In administration of TS as IPR we do not consider the concept of fair use/ fair dealing
because of remote form of Monopoly. The stronger monopoly the stronger is the idea of fair
use and fair dealing. Many even laugh on this concept- cause how do you even apply to a
property where you cannot even stop reverse engineering. Would this regime even make
sense? They speak from Homensian point of law. Dowry existed in society and we brought a
law to deter this practice. To have people change of heart we brought a law. But this does not
make people stop this practice of gift giving and they do not adhere to the law. Law did not
change the practical operations but imposed the additional cost of imposing the law.  So,
lawyers say in case of TS no one is deterred to access the information in the name of limiting
principles and freedom of information. Society is already engaging in it and judiciary has
granted a certificate of applicability. In effect we do really have a practice of effervescent, to
bring additional legislation that would not change the ground reality but impose additional
cost on imposing them.  They will not make any change, referred to as the Homensian cost.
Deepa Vardharajan says the limiting principles which you talk about being synonymous with
fair dealing/ use is not true. They are titled towards people. These principles are allowed to
run amok no ethical consideration makes a mockery of the System only. She says when we
codify and judicially spell out the contours of the principles help in establishing rights. With
these limiting principles, the TS owner always suffered. On one hand we are very
encouraging to not allow the leakage of information. Say a person has 1000 rupees in his
pocket and come out with the most hygienic way to brush his teeth and now say he goes to a
lawyer.  Lawyer says since you do not have much money and your innovation is not reverse
engineerable so apply for TS. Had gone for patent, strong possibility that patent agent would
have sabotaged his case. Now if patent is rejected you also lose your monopoly.  You lose the
backup of having it protected via TS. 
 
Law in India with respect to TS only consider the remedy. We do not have a regime to
protect TS so when my friend comes to me with a brilliant idea can I advise him to go for TS.
In absence of law, if I bring the technology, the public can unscrupulously use it. So, If the
person does not release his technology the society is also losing out. Shielding technology
from the society. 
 

Deepa says if you are okay with hijacking the rights of innovator because you want society to
know, then  you are acting against the system of IPR. Cause IPR system requires
incentivizing innovation. She takes the entire fact circumstance and then breaks it down. She
sees how much TS has been infringed and how much royalty should be paid.

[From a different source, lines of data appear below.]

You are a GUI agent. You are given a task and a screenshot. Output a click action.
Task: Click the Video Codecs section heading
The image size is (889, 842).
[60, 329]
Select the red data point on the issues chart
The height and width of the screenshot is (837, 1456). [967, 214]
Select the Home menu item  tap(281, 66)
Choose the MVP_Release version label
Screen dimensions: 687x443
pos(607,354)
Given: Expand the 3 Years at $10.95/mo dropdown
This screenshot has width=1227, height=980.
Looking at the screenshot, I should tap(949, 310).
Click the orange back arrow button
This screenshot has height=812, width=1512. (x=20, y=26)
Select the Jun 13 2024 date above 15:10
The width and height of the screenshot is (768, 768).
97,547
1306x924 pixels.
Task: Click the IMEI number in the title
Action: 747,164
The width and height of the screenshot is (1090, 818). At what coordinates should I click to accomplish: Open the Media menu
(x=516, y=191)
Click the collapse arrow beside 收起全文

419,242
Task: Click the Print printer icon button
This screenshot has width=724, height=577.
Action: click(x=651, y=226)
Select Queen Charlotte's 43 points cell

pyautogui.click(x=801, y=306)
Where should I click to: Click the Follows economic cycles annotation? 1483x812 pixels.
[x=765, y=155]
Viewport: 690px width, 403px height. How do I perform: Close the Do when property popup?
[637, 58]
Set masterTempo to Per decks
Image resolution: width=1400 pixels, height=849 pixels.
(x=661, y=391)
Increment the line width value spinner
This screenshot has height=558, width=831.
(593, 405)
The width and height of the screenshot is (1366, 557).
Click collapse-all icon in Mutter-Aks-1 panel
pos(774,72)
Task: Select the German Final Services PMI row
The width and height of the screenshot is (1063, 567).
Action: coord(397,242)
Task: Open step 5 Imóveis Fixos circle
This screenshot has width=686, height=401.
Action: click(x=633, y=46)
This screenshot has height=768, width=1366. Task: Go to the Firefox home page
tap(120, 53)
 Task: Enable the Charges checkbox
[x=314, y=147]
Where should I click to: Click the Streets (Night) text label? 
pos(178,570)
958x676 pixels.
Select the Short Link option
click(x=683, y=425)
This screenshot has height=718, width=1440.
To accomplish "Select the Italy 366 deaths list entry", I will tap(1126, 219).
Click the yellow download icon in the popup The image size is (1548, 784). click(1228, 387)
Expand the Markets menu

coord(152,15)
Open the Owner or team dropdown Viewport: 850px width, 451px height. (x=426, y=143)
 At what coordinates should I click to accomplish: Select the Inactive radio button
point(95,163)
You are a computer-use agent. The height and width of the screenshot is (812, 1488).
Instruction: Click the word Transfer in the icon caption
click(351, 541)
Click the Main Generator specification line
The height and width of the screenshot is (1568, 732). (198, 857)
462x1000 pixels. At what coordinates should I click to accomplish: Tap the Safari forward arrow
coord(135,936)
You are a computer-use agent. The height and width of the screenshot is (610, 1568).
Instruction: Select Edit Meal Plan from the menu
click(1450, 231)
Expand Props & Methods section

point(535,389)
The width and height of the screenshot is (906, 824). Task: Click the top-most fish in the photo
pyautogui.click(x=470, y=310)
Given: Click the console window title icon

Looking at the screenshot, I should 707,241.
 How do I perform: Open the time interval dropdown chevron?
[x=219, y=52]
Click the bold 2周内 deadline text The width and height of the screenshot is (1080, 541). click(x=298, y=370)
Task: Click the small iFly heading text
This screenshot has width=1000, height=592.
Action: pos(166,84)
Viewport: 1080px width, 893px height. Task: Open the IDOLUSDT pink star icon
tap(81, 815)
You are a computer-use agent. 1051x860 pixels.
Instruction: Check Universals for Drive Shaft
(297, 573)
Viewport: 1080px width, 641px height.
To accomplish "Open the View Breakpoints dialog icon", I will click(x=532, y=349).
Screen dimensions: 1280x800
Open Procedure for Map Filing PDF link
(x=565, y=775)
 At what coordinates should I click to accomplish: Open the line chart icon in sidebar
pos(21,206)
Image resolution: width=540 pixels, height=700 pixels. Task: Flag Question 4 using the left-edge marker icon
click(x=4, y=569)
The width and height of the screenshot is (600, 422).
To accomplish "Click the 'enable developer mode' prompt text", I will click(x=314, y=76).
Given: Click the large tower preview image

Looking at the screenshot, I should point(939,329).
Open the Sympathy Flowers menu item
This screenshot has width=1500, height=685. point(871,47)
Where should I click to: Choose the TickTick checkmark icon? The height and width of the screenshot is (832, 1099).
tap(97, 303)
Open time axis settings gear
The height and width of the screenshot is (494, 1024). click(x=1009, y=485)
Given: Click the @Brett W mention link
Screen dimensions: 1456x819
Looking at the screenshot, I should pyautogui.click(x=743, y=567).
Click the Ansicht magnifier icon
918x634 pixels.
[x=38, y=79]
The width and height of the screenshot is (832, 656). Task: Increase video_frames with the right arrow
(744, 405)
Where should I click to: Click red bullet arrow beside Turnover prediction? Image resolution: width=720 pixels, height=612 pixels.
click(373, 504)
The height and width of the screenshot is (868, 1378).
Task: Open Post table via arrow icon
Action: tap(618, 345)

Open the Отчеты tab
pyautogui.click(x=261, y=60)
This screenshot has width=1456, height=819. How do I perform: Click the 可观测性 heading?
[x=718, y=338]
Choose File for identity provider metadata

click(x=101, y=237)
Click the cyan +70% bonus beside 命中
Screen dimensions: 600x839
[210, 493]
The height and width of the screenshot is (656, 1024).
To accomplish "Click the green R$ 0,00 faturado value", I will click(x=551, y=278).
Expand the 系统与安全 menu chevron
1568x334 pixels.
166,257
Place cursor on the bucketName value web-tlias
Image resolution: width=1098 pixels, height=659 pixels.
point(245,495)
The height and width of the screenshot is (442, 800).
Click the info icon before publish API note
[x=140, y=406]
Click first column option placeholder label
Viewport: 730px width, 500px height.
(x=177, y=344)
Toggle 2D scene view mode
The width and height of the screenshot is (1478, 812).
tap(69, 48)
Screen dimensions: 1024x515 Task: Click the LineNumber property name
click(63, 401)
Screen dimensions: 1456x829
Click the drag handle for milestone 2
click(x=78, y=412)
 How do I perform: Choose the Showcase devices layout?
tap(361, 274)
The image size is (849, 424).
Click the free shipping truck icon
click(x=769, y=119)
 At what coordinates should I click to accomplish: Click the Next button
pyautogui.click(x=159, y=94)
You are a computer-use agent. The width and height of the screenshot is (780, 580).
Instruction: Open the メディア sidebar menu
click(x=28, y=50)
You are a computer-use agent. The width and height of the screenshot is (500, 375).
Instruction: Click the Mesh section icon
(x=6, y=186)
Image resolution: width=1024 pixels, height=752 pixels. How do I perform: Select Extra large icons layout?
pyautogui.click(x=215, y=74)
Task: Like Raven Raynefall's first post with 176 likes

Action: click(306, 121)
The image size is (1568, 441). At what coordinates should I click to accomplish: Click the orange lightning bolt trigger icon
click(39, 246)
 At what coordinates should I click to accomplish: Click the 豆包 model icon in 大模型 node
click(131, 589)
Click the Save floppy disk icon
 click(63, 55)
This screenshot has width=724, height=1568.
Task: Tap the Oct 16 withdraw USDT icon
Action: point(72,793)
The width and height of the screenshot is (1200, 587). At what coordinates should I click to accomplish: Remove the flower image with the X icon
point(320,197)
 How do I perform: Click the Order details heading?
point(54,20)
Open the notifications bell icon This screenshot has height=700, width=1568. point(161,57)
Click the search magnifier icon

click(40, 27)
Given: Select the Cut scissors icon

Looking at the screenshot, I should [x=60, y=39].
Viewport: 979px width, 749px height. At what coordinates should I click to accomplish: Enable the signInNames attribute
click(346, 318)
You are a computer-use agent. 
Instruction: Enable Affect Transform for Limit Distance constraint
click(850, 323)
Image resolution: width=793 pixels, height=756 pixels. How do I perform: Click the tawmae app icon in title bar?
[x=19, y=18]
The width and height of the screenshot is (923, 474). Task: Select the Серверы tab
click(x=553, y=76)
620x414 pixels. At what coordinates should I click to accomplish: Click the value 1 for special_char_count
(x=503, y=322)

Acuff Rose v Campbell- infringed work and the original work would be so different that they
might have a separate fanbase.

Prime facie technique of defense/justification

How much information disclosed and for what purpose, nature of information and how much
market affected- just because commercial would not deny. We need to check other grounds
also.

Whether royalty to be paid and how much- newsworthy is blanket immunity. Direct
infringement by competitor, he can argue that serious change- that could be prime facie
checking whether infringement or not. Incase can show very higher level of improvement, the
infringement could act as a justification. Let’s say direct infringement of TS and the
competitor says very incumbent cause he was involved in massive leak forward about the
technology, so that could fall under first ground. The role of IPR is growth of technology, so
they might allow prime facie infringement for growth of technology.